Extracted data:

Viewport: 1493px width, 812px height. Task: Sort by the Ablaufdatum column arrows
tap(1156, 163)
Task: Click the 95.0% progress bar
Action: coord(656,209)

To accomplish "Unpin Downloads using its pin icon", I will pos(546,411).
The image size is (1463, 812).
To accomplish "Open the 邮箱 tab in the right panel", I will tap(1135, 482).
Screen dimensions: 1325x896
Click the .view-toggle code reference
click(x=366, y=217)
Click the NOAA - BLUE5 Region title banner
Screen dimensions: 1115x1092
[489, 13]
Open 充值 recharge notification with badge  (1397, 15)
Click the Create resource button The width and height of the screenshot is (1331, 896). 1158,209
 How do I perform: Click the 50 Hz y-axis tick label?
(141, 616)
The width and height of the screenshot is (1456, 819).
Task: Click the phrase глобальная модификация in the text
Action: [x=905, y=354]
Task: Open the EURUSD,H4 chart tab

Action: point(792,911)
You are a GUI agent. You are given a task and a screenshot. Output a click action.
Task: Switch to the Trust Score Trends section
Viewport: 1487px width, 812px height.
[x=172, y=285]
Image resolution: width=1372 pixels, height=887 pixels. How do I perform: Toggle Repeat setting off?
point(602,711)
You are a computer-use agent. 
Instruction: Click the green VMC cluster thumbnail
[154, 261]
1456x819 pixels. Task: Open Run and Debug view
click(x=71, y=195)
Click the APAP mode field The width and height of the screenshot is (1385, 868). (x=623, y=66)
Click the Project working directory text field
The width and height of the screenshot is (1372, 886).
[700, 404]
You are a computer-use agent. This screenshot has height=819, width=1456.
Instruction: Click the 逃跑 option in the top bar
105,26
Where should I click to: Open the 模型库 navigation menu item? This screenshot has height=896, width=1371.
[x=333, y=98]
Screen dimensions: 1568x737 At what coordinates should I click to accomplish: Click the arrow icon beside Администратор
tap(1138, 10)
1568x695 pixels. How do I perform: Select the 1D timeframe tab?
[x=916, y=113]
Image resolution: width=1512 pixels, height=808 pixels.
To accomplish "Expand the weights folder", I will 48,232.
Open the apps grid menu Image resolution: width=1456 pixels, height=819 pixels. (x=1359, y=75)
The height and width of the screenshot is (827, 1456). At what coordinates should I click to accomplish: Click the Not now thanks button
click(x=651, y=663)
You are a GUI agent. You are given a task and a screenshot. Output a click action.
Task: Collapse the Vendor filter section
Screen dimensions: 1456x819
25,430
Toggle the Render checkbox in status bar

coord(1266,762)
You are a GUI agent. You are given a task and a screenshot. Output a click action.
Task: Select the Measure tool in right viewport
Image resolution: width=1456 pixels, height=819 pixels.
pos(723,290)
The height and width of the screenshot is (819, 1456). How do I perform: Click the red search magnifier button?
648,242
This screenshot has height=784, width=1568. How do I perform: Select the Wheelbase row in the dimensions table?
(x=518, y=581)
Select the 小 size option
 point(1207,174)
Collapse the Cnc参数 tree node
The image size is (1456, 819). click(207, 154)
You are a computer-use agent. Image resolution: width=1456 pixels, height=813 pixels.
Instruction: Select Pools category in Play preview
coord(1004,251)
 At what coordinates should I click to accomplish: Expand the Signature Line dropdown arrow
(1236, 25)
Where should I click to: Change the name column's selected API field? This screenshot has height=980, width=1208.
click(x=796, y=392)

Try it: Would you please print every record exactly as written?

Answer to the exercise:
Viewport: 1493px width, 812px height. Task: Sort by the Ablaufdatum column arrows
tap(1156, 163)
Task: Click the 95.0% progress bar
Action: coord(656,209)

To accomplish "Unpin Downloads using its pin icon", I will pos(546,411).
The image size is (1463, 812).
To accomplish "Open the 邮箱 tab in the right panel", I will tap(1135, 482).
Screen dimensions: 1325x896
Click the .view-toggle code reference
click(x=366, y=217)
Click the NOAA - BLUE5 Region title banner
Screen dimensions: 1115x1092
[489, 13]
Open 充值 recharge notification with badge  (1397, 15)
Click the Create resource button The width and height of the screenshot is (1331, 896). 1158,209
 How do I perform: Click the 50 Hz y-axis tick label?
(141, 616)
The width and height of the screenshot is (1456, 819).
Task: Click the phrase глобальная модификация in the text
Action: [x=905, y=354]
Task: Open the EURUSD,H4 chart tab

Action: point(792,911)
You are a GUI agent. You are given a task and a screenshot. Output a click action.
Task: Switch to the Trust Score Trends section
Viewport: 1487px width, 812px height.
[x=172, y=285]
Image resolution: width=1372 pixels, height=887 pixels. How do I perform: Toggle Repeat setting off?
point(602,711)
You are a computer-use agent. 
Instruction: Click the green VMC cluster thumbnail
[154, 261]
1456x819 pixels. Task: Open Run and Debug view
click(x=71, y=195)
Click the APAP mode field The width and height of the screenshot is (1385, 868). (x=623, y=66)
Click the Project working directory text field
The width and height of the screenshot is (1372, 886).
[700, 404]
You are a computer-use agent. This screenshot has height=819, width=1456.
Instruction: Click the 逃跑 option in the top bar
105,26
Where should I click to: Open the 模型库 navigation menu item? This screenshot has height=896, width=1371.
[x=333, y=98]
Screen dimensions: 1568x737 At what coordinates should I click to accomplish: Click the arrow icon beside Администратор
tap(1138, 10)
1568x695 pixels. How do I perform: Select the 1D timeframe tab?
[x=916, y=113]
Image resolution: width=1512 pixels, height=808 pixels.
To accomplish "Expand the weights folder", I will 48,232.
Open the apps grid menu Image resolution: width=1456 pixels, height=819 pixels. (x=1359, y=75)
The height and width of the screenshot is (827, 1456). At what coordinates should I click to accomplish: Click the Not now thanks button
click(x=651, y=663)
You are a GUI agent. You are given a task and a screenshot. Output a click action.
Task: Collapse the Vendor filter section
Screen dimensions: 1456x819
25,430
Toggle the Render checkbox in status bar

coord(1266,762)
You are a GUI agent. You are given a task and a screenshot. Output a click action.
Task: Select the Measure tool in right viewport
Image resolution: width=1456 pixels, height=819 pixels.
pos(723,290)
The height and width of the screenshot is (819, 1456). How do I perform: Click the red search magnifier button?
648,242
This screenshot has height=784, width=1568. How do I perform: Select the Wheelbase row in the dimensions table?
(x=518, y=581)
Select the 小 size option
 point(1207,174)
Collapse the Cnc参数 tree node
The image size is (1456, 819). click(207, 154)
You are a computer-use agent. Image resolution: width=1456 pixels, height=813 pixels.
Instruction: Select Pools category in Play preview
coord(1004,251)
 At what coordinates should I click to accomplish: Expand the Signature Line dropdown arrow
(1236, 25)
Where should I click to: Change the name column's selected API field? This screenshot has height=980, width=1208.
click(x=796, y=392)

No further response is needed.